Put every line of the material below into a Markdown table with the columns Row and Line, numbering the rows in order and skipping blank lines.

--- --- ---

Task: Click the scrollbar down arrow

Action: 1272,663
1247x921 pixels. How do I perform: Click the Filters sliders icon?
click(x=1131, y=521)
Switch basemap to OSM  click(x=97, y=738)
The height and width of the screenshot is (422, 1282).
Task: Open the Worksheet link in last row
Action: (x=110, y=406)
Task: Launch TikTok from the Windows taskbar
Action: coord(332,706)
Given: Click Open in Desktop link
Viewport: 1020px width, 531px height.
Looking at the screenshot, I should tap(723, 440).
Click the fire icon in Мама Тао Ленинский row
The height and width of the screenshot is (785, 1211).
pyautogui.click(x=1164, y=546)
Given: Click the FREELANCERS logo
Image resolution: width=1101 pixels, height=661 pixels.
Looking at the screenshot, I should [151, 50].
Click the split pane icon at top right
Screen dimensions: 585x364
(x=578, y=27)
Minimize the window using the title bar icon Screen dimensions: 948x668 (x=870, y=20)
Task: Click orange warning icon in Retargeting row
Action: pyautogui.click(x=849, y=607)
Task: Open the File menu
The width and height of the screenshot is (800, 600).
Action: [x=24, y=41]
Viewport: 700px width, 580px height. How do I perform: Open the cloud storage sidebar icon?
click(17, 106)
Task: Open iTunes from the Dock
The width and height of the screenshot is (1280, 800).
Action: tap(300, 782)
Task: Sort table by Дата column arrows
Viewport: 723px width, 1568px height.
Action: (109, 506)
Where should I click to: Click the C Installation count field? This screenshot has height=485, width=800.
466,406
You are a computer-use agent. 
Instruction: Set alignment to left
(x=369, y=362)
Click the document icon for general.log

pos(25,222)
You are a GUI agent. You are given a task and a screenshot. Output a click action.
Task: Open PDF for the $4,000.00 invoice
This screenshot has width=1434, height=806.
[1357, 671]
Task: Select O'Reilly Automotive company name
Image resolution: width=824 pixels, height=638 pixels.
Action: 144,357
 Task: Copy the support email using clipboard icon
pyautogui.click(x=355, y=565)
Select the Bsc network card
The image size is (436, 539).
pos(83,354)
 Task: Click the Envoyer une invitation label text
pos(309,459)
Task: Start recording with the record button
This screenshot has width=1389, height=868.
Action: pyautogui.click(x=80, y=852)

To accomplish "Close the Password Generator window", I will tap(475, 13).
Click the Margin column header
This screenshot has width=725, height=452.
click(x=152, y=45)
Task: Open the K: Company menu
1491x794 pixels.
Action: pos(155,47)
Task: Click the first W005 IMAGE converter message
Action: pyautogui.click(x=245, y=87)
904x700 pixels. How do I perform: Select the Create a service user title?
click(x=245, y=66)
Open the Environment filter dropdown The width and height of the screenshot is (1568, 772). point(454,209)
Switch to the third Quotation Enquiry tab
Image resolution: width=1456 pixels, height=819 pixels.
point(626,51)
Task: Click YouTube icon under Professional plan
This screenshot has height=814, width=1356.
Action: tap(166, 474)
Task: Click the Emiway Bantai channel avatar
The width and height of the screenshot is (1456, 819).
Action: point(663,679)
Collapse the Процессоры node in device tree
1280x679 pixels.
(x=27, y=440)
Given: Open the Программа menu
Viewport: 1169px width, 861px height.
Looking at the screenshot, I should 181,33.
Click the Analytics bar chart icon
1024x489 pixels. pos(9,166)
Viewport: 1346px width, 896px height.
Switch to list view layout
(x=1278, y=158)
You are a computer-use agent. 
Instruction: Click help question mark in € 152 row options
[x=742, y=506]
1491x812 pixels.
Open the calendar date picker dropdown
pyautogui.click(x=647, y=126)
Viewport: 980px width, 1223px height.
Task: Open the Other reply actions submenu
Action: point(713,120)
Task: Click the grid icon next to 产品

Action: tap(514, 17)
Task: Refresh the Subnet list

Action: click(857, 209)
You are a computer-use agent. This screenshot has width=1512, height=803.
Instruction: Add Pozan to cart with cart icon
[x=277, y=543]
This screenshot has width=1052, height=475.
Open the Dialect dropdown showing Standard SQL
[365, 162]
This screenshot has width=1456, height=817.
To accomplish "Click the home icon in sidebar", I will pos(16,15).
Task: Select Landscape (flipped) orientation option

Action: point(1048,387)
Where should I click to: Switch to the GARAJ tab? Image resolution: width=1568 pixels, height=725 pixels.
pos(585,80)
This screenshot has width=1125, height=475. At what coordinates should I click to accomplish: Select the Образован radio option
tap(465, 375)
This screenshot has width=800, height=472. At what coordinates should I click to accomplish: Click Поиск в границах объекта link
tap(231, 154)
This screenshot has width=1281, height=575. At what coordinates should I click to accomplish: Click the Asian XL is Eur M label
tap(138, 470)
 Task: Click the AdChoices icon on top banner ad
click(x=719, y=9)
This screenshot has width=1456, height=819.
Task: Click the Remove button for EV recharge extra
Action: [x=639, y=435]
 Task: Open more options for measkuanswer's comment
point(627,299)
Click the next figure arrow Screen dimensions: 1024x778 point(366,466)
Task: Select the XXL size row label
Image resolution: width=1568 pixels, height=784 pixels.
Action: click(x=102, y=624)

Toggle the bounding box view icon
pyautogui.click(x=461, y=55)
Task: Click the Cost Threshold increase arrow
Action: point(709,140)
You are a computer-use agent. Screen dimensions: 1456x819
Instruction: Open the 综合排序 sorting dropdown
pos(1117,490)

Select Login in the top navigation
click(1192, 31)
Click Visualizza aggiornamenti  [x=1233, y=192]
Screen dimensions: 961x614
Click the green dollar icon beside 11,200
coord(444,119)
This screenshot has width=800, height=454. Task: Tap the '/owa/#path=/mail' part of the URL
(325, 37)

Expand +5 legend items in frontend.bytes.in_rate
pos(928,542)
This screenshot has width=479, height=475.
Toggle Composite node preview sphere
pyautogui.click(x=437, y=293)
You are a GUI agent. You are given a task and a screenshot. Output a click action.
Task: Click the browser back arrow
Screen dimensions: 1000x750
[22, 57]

--- --- ---

Completed task:
| Row | Line |
|---|---|
| 1 | Task: Click the scrollbar down arrow |
| 2 | Action: 1272,663 |
| 3 | 1247x921 pixels. How do I perform: Click the Filters sliders icon? |
| 4 | click(x=1131, y=521) |
| 5 | Switch basemap to OSM  click(x=97, y=738) |
| 6 | The height and width of the screenshot is (422, 1282). |
| 7 | Task: Open the Worksheet link in last row |
| 8 | Action: (x=110, y=406) |
| 9 | Task: Launch TikTok from the Windows taskbar |
| 10 | Action: coord(332,706) |
| 11 | Given: Click Open in Desktop link |
| 12 | Viewport: 1020px width, 531px height. |
| 13 | Looking at the screenshot, I should tap(723, 440). |
| 14 | Click the fire icon in Мама Тао Ленинский row |
| 15 | The height and width of the screenshot is (785, 1211). |
| 16 | pyautogui.click(x=1164, y=546) |
| 17 | Given: Click the FREELANCERS logo |
| 18 | Image resolution: width=1101 pixels, height=661 pixels. |
| 19 | Looking at the screenshot, I should [151, 50]. |
| 20 | Click the split pane icon at top right |
| 21 | Screen dimensions: 585x364 |
| 22 | (x=578, y=27) |
| 23 | Minimize the window using the title bar icon Screen dimensions: 948x668 (x=870, y=20) |
| 24 | Task: Click orange warning icon in Retargeting row |
| 25 | Action: pyautogui.click(x=849, y=607) |
| 26 | Task: Open the File menu |
| 27 | The width and height of the screenshot is (800, 600). |
| 28 | Action: [x=24, y=41] |
| 29 | Viewport: 700px width, 580px height. How do I perform: Open the cloud storage sidebar icon? |
| 30 | click(17, 106) |
| 31 | Task: Open iTunes from the Dock |
| 32 | The width and height of the screenshot is (1280, 800). |
| 33 | Action: tap(300, 782) |
| 34 | Task: Sort table by Дата column arrows |
| 35 | Viewport: 723px width, 1568px height. |
| 36 | Action: (109, 506) |
| 37 | Where should I click to: Click the C Installation count field? This screenshot has height=485, width=800. |
| 38 | 466,406 |
| 39 | You are a computer-use agent.  |
| 40 | Instruction: Set alignment to left |
| 41 | (x=369, y=362) |
| 42 | Click the document icon for general.log |
| 43 | pos(25,222) |
| 44 | You are a GUI agent. You are given a task and a screenshot. Output a click action. |
| 45 | Task: Open PDF for the $4,000.00 invoice |
| 46 | This screenshot has width=1434, height=806. |
| 47 | [1357, 671] |
| 48 | Task: Select O'Reilly Automotive company name |
| 49 | Image resolution: width=824 pixels, height=638 pixels. |
| 50 | Action: 144,357 |
| 51 |  Task: Copy the support email using clipboard icon |
| 52 | pyautogui.click(x=355, y=565) |
| 53 | Select the Bsc network card |
| 54 | The image size is (436, 539). |
| 55 | pos(83,354) |
| 56 |  Task: Click the Envoyer une invitation label text |
| 57 | pos(309,459) |
| 58 | Task: Start recording with the record button |
| 59 | This screenshot has width=1389, height=868. |
| 60 | Action: pyautogui.click(x=80, y=852) |
| 61 | To accomplish "Close the Password Generator window", I will tap(475, 13). |
| 62 | Click the Margin column header |
| 63 | This screenshot has width=725, height=452. |
| 64 | click(x=152, y=45) |
| 65 | Task: Open the K: Company menu |
| 66 | 1491x794 pixels. |
| 67 | Action: pos(155,47) |
| 68 | Task: Click the first W005 IMAGE converter message |
| 69 | Action: pyautogui.click(x=245, y=87) |
| 70 | 904x700 pixels. How do I perform: Select the Create a service user title? |
| 71 | click(x=245, y=66) |
| 72 | Open the Environment filter dropdown The width and height of the screenshot is (1568, 772). point(454,209) |
| 73 | Switch to the third Quotation Enquiry tab |
| 74 | Image resolution: width=1456 pixels, height=819 pixels. |
| 75 | point(626,51) |
| 76 | Task: Click YouTube icon under Professional plan |
| 77 | This screenshot has height=814, width=1356. |
| 78 | Action: tap(166, 474) |
| 79 | Task: Click the Emiway Bantai channel avatar |
| 80 | The width and height of the screenshot is (1456, 819). |
| 81 | Action: point(663,679) |
| 82 | Collapse the Процессоры node in device tree |
| 83 | 1280x679 pixels. |
| 84 | (x=27, y=440) |
| 85 | Given: Open the Программа menu |
| 86 | Viewport: 1169px width, 861px height. |
| 87 | Looking at the screenshot, I should 181,33. |
| 88 | Click the Analytics bar chart icon |
| 89 | 1024x489 pixels. pos(9,166) |
| 90 | Viewport: 1346px width, 896px height. |
| 91 | Switch to list view layout |
| 92 | (x=1278, y=158) |
| 93 | You are a computer-use agent.  |
| 94 | Instruction: Click help question mark in € 152 row options |
| 95 | [x=742, y=506] |
| 96 | 1491x812 pixels. |
| 97 | Open the calendar date picker dropdown |
| 98 | pyautogui.click(x=647, y=126) |
| 99 | Viewport: 980px width, 1223px height. |
| 100 | Task: Open the Other reply actions submenu |
| 101 | Action: point(713,120) |
| 102 | Task: Click the grid icon next to 产品 |
| 103 | Action: tap(514, 17) |
| 104 | Task: Refresh the Subnet list |
| 105 | Action: click(857, 209) |
| 106 | You are a computer-use agent. This screenshot has width=1512, height=803. |
| 107 | Instruction: Add Pozan to cart with cart icon |
| 108 | [x=277, y=543] |
| 109 | This screenshot has width=1052, height=475. |
| 110 | Open the Dialect dropdown showing Standard SQL |
| 111 | [365, 162] |
| 112 | This screenshot has width=1456, height=817. |
| 113 | To accomplish "Click the home icon in sidebar", I will pos(16,15). |
| 114 | Task: Select Landscape (flipped) orientation option |
| 115 | Action: point(1048,387) |
| 116 | Where should I click to: Switch to the GARAJ tab? Image resolution: width=1568 pixels, height=725 pixels. |
| 117 | pos(585,80) |
| 118 | This screenshot has width=1125, height=475. At what coordinates should I click to accomplish: Select the Образован radio option |
| 119 | tap(465, 375) |
| 120 | This screenshot has width=800, height=472. At what coordinates should I click to accomplish: Click Поиск в границах объекта link |
| 121 | tap(231, 154) |
| 122 | This screenshot has width=1281, height=575. At what coordinates should I click to accomplish: Click the Asian XL is Eur M label |
| 123 | tap(138, 470) |
| 124 |  Task: Click the AdChoices icon on top banner ad |
| 125 | click(x=719, y=9) |
| 126 | This screenshot has width=1456, height=819. |
| 127 | Task: Click the Remove button for EV recharge extra |
| 128 | Action: [x=639, y=435] |
| 129 |  Task: Open more options for measkuanswer's comment |
| 130 | point(627,299) |
| 131 | Click the next figure arrow Screen dimensions: 1024x778 point(366,466) |
| 132 | Task: Select the XXL size row label |
| 133 | Image resolution: width=1568 pixels, height=784 pixels. |
| 134 | Action: click(x=102, y=624) |
| 135 | Toggle the bounding box view icon |
| 136 | pyautogui.click(x=461, y=55) |
| 137 | Task: Click the Cost Threshold increase arrow |
| 138 | Action: point(709,140) |
| 139 | You are a computer-use agent. Screen dimensions: 1456x819 |
| 140 | Instruction: Open the 综合排序 sorting dropdown |
| 141 | pos(1117,490) |
| 142 | Select Login in the top navigation |
| 143 | click(1192, 31) |
| 144 | Click Visualizza aggiornamenti  [x=1233, y=192] |
| 145 | Screen dimensions: 961x614 |
| 146 | Click the green dollar icon beside 11,200 |
| 147 | coord(444,119) |
| 148 | This screenshot has width=800, height=454. Task: Tap the '/owa/#path=/mail' part of the URL |
| 149 | (325, 37) |
| 150 | Expand +5 legend items in frontend.bytes.in_rate |
| 151 | pos(928,542) |
| 152 | This screenshot has width=479, height=475. |
| 153 | Toggle Composite node preview sphere |
| 154 | pyautogui.click(x=437, y=293) |
| 155 | You are a GUI agent. You are given a task and a screenshot. Output a click action. |
| 156 | Task: Click the browser back arrow |
| 157 | Screen dimensions: 1000x750 |
| 158 | [22, 57] |